_Work to be completed:_
Look for "timestamp" in the material below and show each line that contains it.

□ □ □ □ □

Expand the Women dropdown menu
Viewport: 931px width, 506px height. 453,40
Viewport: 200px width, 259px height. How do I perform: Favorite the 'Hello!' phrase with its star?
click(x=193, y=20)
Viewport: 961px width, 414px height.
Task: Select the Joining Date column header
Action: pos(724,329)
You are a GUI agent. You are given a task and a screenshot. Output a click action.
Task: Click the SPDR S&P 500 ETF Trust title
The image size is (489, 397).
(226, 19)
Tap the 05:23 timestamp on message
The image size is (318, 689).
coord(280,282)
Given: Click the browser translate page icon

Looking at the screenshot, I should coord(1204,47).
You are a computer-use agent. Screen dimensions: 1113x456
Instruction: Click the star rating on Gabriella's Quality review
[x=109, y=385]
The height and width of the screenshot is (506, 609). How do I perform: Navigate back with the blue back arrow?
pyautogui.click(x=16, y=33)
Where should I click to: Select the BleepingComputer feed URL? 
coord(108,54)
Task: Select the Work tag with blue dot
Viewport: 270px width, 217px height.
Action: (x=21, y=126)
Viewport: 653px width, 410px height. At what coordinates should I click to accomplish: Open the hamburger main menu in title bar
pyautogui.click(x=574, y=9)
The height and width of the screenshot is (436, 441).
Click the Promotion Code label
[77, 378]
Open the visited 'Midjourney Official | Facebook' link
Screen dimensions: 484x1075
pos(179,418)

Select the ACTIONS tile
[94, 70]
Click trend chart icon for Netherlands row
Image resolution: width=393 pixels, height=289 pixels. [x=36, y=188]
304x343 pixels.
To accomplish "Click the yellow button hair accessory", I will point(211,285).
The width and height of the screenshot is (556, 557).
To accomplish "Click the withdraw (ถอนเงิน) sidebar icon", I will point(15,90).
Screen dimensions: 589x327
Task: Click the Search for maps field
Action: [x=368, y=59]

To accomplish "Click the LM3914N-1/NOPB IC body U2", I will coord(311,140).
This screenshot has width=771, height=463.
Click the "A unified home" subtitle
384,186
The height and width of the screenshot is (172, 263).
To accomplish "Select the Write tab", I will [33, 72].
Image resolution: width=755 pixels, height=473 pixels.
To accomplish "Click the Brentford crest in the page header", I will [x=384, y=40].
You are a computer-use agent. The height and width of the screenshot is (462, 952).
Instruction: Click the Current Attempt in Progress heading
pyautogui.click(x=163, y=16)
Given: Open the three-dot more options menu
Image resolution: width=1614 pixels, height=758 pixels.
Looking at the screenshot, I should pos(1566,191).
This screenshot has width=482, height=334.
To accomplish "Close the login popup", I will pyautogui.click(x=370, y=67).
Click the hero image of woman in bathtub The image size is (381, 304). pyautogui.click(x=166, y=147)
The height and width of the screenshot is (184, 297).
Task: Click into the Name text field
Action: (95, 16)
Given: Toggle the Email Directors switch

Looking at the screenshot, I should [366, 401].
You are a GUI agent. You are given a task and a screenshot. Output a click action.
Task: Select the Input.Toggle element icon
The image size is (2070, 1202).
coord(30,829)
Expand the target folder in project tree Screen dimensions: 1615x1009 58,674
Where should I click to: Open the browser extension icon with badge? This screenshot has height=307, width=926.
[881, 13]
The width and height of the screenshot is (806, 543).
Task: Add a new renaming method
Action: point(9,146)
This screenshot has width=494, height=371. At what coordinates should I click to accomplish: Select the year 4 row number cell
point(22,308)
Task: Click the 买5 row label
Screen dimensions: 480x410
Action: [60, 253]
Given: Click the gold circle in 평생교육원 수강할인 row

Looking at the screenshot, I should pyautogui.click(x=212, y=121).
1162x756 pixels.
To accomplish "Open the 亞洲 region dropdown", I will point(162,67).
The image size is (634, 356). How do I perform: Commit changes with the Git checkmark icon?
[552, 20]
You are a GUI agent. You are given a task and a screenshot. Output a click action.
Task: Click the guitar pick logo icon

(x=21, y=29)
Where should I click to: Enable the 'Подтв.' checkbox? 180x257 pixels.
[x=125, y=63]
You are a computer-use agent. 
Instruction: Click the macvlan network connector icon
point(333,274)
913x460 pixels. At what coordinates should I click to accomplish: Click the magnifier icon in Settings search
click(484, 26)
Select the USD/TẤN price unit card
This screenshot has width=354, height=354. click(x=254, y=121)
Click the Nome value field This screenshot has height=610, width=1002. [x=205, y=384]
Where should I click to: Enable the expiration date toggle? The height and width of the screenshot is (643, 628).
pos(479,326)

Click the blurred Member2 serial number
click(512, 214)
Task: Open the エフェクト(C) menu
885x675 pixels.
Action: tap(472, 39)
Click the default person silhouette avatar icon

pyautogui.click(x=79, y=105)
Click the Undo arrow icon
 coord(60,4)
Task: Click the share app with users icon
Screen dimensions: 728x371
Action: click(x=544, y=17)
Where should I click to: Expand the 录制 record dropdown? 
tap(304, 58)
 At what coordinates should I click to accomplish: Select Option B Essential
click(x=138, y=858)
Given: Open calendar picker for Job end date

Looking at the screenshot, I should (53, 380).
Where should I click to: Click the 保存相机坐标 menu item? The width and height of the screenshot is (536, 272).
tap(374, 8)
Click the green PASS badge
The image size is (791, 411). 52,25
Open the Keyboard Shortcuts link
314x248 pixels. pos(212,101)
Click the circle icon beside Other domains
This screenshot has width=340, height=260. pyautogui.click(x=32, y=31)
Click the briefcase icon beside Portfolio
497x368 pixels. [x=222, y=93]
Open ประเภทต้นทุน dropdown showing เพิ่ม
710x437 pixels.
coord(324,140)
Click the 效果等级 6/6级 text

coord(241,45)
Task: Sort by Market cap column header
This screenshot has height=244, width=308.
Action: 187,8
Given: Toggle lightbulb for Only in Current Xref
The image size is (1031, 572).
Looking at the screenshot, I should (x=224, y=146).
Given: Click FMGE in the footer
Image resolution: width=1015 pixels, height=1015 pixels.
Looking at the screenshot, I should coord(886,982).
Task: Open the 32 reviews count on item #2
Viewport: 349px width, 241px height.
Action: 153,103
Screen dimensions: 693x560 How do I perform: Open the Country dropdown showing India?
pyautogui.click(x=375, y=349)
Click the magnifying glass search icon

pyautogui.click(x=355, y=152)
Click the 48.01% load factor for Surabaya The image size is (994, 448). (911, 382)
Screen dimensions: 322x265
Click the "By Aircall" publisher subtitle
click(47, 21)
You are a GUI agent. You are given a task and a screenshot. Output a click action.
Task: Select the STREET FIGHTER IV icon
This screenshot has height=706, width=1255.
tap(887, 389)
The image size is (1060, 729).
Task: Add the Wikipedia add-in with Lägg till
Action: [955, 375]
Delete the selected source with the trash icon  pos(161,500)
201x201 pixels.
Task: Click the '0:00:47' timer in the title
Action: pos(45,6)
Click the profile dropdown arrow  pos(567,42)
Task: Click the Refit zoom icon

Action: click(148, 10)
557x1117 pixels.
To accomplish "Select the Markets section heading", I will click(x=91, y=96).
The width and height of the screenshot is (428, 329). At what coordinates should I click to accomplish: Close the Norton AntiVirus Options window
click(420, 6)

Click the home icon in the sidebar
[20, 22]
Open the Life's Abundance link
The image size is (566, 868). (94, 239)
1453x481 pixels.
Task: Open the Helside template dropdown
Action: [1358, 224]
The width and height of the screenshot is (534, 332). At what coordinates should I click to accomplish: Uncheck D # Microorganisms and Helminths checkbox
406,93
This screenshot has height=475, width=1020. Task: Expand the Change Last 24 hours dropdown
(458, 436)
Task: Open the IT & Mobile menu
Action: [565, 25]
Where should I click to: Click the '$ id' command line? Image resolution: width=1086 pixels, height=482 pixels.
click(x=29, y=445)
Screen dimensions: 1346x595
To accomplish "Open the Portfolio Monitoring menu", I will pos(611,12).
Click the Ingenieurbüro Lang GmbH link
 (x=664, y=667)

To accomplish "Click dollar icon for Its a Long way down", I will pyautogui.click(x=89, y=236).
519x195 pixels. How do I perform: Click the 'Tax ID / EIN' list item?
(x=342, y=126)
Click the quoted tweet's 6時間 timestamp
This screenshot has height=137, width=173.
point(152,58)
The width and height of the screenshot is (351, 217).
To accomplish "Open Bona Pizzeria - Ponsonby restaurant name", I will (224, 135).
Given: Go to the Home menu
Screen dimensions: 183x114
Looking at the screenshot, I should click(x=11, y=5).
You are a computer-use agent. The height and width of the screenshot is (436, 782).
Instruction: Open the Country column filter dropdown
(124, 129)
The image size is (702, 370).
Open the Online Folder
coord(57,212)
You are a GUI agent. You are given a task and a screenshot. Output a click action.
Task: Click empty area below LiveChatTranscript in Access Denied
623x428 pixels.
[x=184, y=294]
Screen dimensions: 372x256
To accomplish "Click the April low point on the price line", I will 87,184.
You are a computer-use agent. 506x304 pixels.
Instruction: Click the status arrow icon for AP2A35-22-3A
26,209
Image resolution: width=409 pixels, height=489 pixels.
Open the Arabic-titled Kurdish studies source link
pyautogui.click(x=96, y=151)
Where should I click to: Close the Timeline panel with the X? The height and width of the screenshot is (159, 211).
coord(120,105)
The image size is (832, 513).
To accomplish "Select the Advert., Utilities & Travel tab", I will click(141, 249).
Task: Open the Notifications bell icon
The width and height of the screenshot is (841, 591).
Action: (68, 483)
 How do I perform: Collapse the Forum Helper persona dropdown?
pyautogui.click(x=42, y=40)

□ □ □ □ □

_Solution:_
Tap the 05:23 timestamp on message
Click the quoted tweet's 6時間 timestamp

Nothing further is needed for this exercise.